Daniel Escamilla nació y creció en el valle de Matlatzinco, que es el nombre original de Toluca, una ciudad en la que todo lo que sale de la estrecha norma está condenado a ser tildado de monstruoso. Pese o debido a ello estudió arte. Luego cursó su maestría en estudios críticos.

En la escuela de arte le enseñaron, además de las técnicas para pintar y esculpir, historia del arte y estética, pero no cómo poder labrarse un camino para transitar por los senderos que proponen las grandes galerías y los museos como el único destino anhelable para ser artista. Fue desde la distancia crítica desde donde aprendió a gozar de la versatilidad que hoy caracteriza su producción.

Pinta con clorofila, antocianinas, betacianas y cartenoides. Crea perfomances. Tatua. Filma procesos de polinización. Crea podcasts. Ejerce de curador, un oficio que él concibe como una suerte de mayéutica para acompañar a obras y artistas. Diseña jardines e investiga la naturaleza. Pero nunca se ha querido meter en el terreno de su padre, la biología. Él no domina los nombres de las plantas que sin embargo sabe cultivar. Lo suyo es dialogar, observar, propiciar y luego conjugar o jugar con otros.

Le gustan muchas cosas, pero su verdadera pasión es la composta. La aprendió a hacer desde muy temprano. Hoy, con casi 30 años, la ve como una metáfora desde la cual se puede especular en el sentido literal y figurado del término: verse reflejado en un espejo y lanzarse a pensar sobre los posibles futuros y pasados. La composta es una gran generadora de vida.

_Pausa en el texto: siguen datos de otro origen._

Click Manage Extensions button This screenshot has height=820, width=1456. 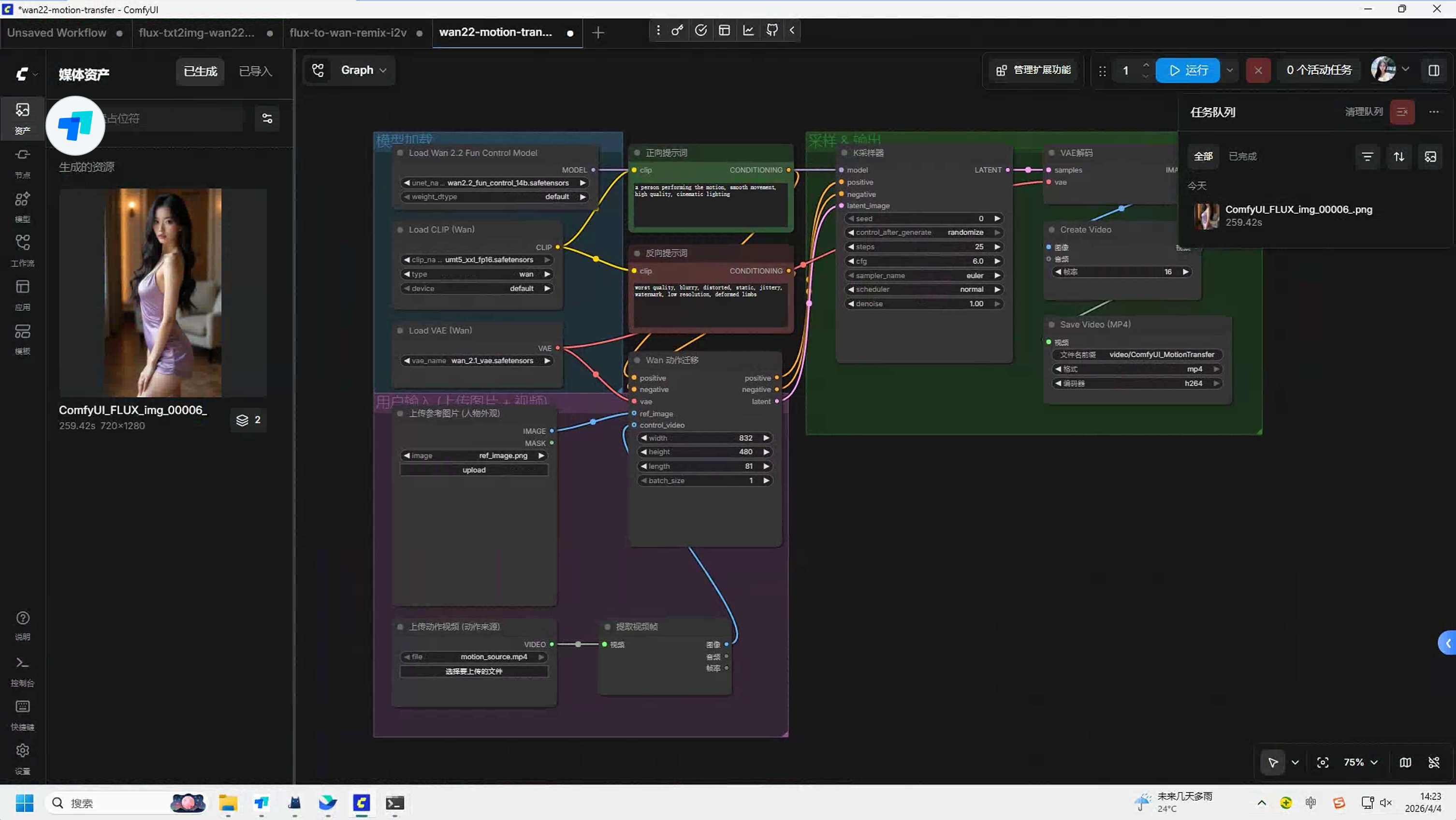[x=1033, y=70]
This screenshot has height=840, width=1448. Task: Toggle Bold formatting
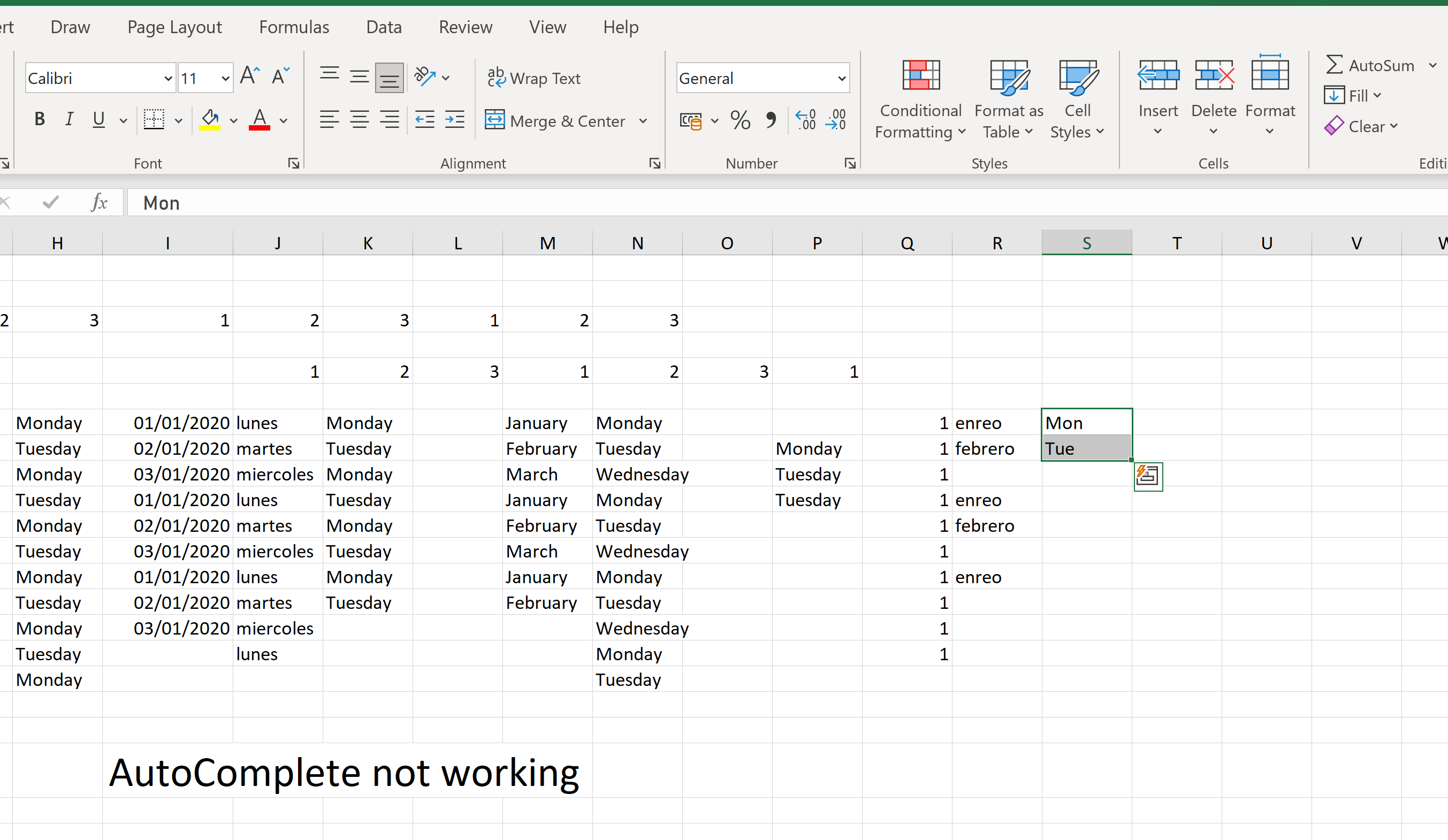40,119
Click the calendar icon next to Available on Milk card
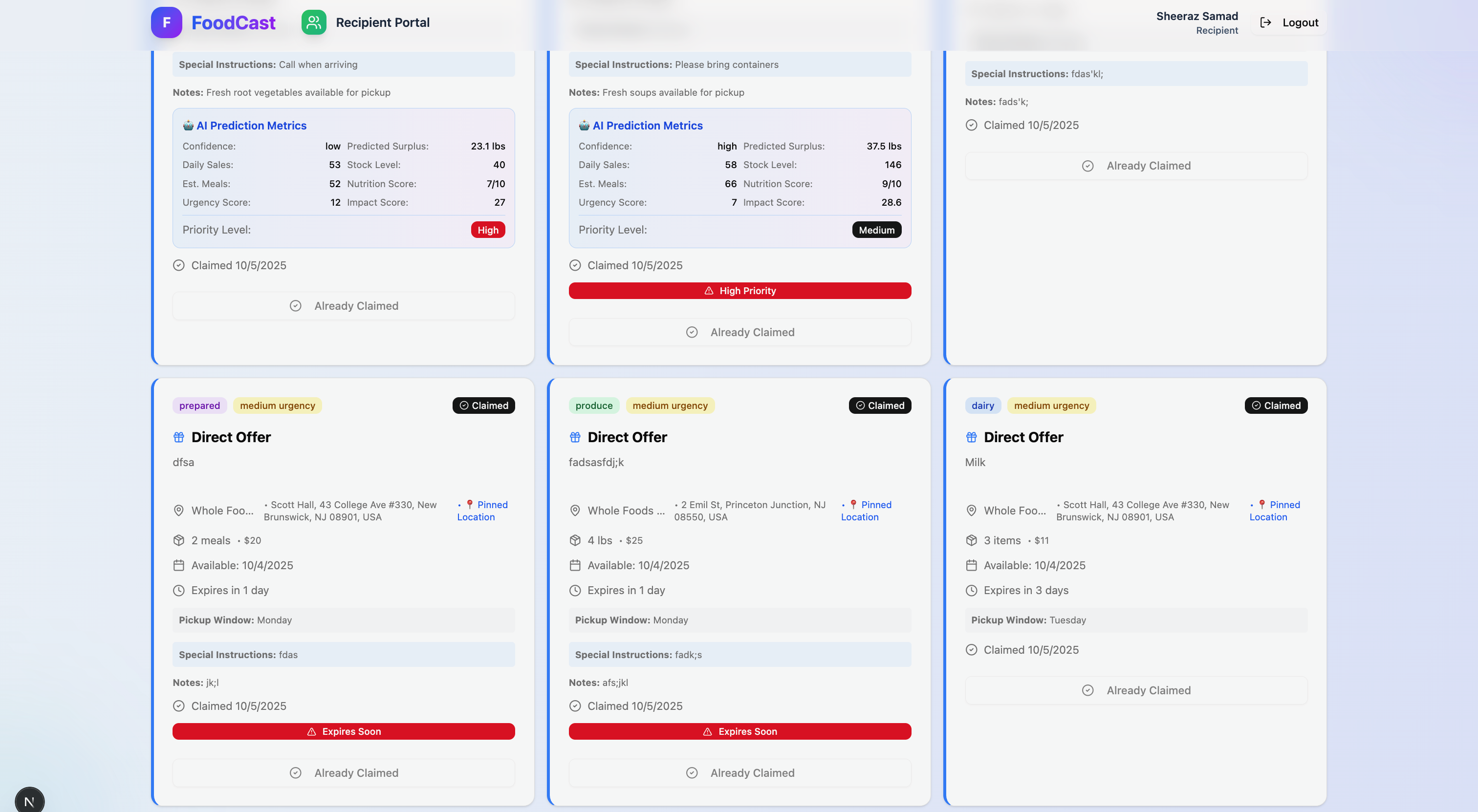 click(x=971, y=565)
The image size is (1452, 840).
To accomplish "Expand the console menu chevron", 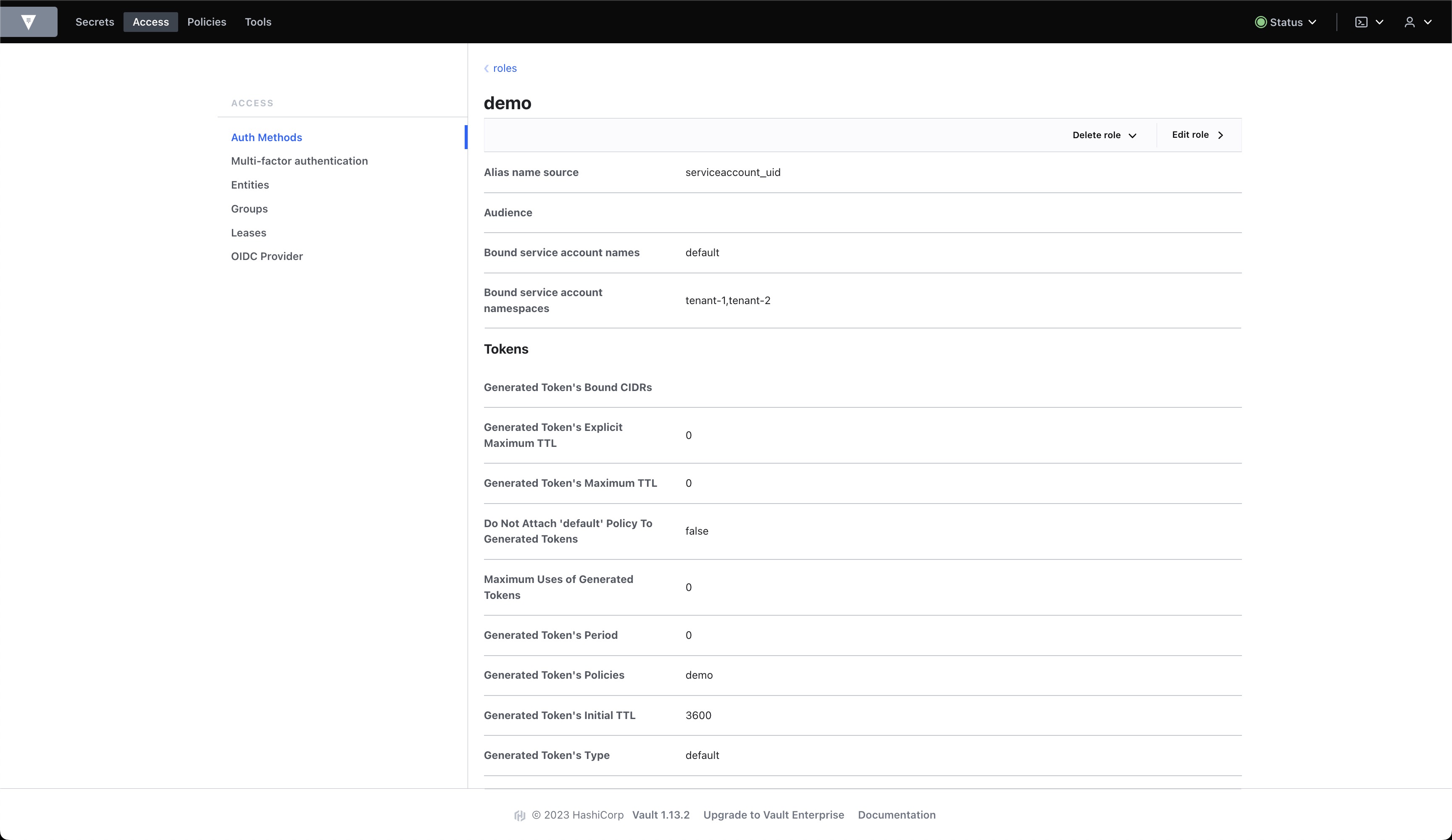I will coord(1379,22).
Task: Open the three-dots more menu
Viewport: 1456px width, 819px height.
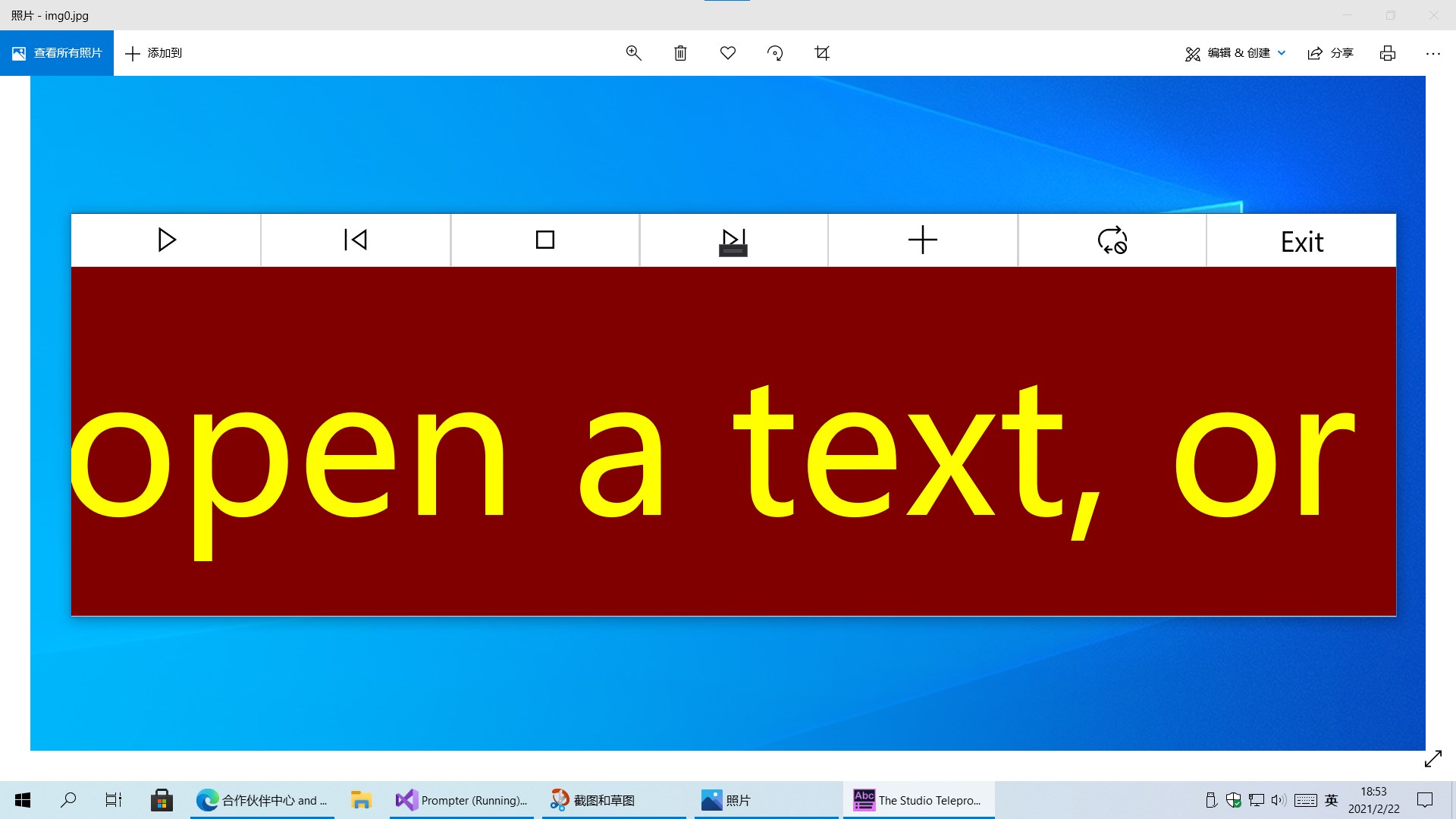Action: coord(1432,53)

De ella nace el humus, que es esa capa de tierra donde prospera la vida y que se emparenta etimológicamente con el ser humano.

Lo hemos querido invitar a Jardín Lac para charlar con ustedes y presentarnos algo de sus trabajos como artista plástico y generador de podcast. Daniel es un artista plástico al que le gusta el arte de la plática. Sólo fue necesaria una pregunta para detonar esta charla que hoy compartimos.


Daniel, desde cuándo y por qué te atrae la composta.


La composta fue quizás mi primera reflexión sobre los procesos de vida y muerte. Composté por primera vez en el kínder, a mis tres o cuatro años. Tomábamos turnos para participar de la preparación de la comida y parte del aprendizaje de cocinar era también el de compostar. Después abonábamos nuestro huerto con el humus de nuestra composta. Hacerlo se me fue haciendo tan básico como hacer agua de limón.

Con el tiempo he comprendido que fabricar composta es una técnica propiamente humana. En sus misterios se trasluce el humus como una metáfora potente. Si el humus, la tierra que pisamos, nos otorga la categoría de humanos, entonces estamos frente a una tradición que tiene mucho por contarnos a propósito de nuestra experiencia humana.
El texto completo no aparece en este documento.